Silicon Valley venture capitalist wins bitcoin auction


Venture capitalist and entrepreneur Tim Draper is rolling in bitcoins after winning a US government auction Monday.

He bought 29,656 bitcoins–a new form of digital currency–from a trove that the government seized in a raid of the illegal online drug market Silk Road last year.

Draper, co-founder of Silicon Valley investment firm Draper Fisher Jurvetson, beat out 44 other participants during the 12-hour auction Monday and identified himself as the winner Wednesday. Though the price he paid wasn’t released, the
stash is worth about $19 million at current market prices.

Draper says he’ll use the digital currency in a new business to bring bitcoins to the developing world.

Bitcoins are among the oddest but potentially most profound phenomena to hit world currency markets in modern times. They’re not physical coins but pieces of software code traded over the Internet. Their origins are mysterious: Legend has it they were created in 2009 by someone with the alias Satoshi Nakamoto.
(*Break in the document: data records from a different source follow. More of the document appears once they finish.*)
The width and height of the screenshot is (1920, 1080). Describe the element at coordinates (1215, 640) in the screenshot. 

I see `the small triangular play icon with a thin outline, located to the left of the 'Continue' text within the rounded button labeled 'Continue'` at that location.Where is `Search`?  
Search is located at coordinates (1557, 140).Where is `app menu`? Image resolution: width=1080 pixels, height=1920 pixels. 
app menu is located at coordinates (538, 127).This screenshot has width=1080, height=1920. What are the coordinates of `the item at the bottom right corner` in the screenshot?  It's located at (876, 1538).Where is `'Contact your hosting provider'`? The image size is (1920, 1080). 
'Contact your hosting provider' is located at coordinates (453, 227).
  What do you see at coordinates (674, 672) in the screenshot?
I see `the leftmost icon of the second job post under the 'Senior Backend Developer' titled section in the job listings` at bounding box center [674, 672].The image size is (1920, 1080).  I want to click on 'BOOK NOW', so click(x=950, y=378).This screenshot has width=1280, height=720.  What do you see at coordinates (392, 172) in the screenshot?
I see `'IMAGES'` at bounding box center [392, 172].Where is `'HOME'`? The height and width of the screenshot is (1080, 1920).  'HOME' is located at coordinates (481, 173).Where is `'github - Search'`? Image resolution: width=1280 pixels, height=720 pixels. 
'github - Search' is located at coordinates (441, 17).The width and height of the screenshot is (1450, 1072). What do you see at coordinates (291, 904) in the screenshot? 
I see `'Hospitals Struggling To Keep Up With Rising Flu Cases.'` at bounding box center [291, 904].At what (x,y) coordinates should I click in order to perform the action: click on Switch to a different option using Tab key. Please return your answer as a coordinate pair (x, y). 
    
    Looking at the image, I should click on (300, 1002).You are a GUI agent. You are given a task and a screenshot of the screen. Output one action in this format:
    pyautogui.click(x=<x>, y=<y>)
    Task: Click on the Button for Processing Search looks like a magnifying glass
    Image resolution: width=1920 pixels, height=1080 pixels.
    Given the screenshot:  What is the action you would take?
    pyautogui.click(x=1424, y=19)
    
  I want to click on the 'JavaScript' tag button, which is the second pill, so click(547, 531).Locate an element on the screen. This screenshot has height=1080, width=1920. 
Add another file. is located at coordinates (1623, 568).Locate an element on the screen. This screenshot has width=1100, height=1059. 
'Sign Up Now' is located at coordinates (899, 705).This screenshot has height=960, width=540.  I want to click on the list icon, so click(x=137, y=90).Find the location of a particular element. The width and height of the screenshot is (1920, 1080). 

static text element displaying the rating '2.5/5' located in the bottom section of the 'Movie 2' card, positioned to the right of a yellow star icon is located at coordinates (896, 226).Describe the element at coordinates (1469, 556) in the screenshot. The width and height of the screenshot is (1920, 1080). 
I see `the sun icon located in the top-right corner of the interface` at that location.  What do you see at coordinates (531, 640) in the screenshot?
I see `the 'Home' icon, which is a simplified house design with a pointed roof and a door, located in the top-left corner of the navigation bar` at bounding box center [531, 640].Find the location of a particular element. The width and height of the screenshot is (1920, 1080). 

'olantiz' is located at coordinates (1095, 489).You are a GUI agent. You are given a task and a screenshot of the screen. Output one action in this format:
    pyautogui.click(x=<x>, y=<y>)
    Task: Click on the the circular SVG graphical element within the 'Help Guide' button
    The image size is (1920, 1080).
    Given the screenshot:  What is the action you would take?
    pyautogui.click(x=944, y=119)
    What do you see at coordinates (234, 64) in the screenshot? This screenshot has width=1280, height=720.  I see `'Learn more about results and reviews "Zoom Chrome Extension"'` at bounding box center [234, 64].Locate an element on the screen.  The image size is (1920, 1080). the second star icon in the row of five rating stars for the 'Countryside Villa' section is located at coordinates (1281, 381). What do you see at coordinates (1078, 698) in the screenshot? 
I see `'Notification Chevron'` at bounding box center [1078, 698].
Since then, bitcoin markets have developed and some online retailers–including Tiger Direct, New Egg and Overstock–are accepting bitcoins for payment. Bitcoin ATMs are popping up. California recently changed state law to allow use of bitcoins and similar alternative currencies.

Federal regulators are studying the currency closely. The IRS recently ruled bitcoin is a property, legitimizing its use. Bitcoin holders lost millions in the collapse of Tokyo bitcoin exchange Mt. Gox this year.

Still, demand for bitcoins continues to grow. Bitcoin prices dived during the Mt. Gox contretemps, but have headed upward since.

The price of bitcoins has grown nearly $100 since last week to about $650 as of Wednesday as established investors like Draper entered the auction, Wedbush Securities analyst Gil Luria said. The value of bitcoins will continue to fluctuate, but as liquidity grows the price swings will lessen, he predicted.

“It’s very hard to pin down what the exact value of bitcoins is,” Luria said. “But the more liquid the markets are, the less volatility there will be on a day-to-day basis.”